[HN Gopher] Wddbfs - Mount a SQLite database as a filesystem
___________________________________________________________________
Wddbfs - Mount a SQLite database as a filesystem
Author : vitplister
Score : 233 points
Date : 2024-02-18 09:15 UTC (13 hours ago)
(HTM) web link (adamobeng.com)
(TXT) w3m dump (adamobeng.com)
| account-5 wrote:
| This looks pretty cool.
| pletnes wrote:
| Wrap in an SSH tunnel and you can do some fun stuff over the
| network, too.
| rickette wrote:
| Over the network (when using azure or gcp storage) there's also
| https://sqlite.org/cloudsqlite/doc/trunk/www/index.wiki which
| doesn't require loading everything in memory.
| eternauta3k wrote:
| Why webdav instead of making short sqltocsv, sqltojson, etc
| scripts? You could make completion work (with some enormous time
| investment).
| dmd wrote:
| Because those all exist already, and this is cool?
| renonce wrote:
| > Although for now, the whole table gets read into memory for
| every read so this won't work well for very large database files.

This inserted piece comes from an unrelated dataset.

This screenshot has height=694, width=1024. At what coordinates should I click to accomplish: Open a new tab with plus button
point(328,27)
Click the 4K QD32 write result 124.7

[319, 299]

| There's also no write support... yet.
|
| At such a set of features I would prefer a tool that converts
| databases to a directory of real csv and jsonl files, at least
| there are no performance issues to worry about
| AnyTimeTraveler wrote:
| I really like the idea of running a watch on an sqlite table with
| my common cli tools. If I understand correctly, it is being re-
| read on every request. Does that mean that changes to the sqlite
| database will be visible on the next read of a csv file?
| blagie wrote:
| This seems really nice!
|
| If this is posted by the author looking for feedback:
|
| 1) WebDAV is a much better choice than FUSE. FUSE is a good
| concept, but buggy and poorly-implemented. Things like sshfs can
| break in very bad ways if e.g. there is a network connectivity
| issue. Not a hack.
|
| 2) Writes seem like a very bad idea. Keep those out unless you
| come up with a clean way to handle them (which seems difficult if
| not impossible given the differences in FS versus relational
| abstractions, especially with regards to data validation). Not a
| limitation.
|
| In other words, the "hacks" seem like design choices a good
| architect would likely have made. Continuing:
|
| 3) The major use-case I have is if I have a small (<1MB)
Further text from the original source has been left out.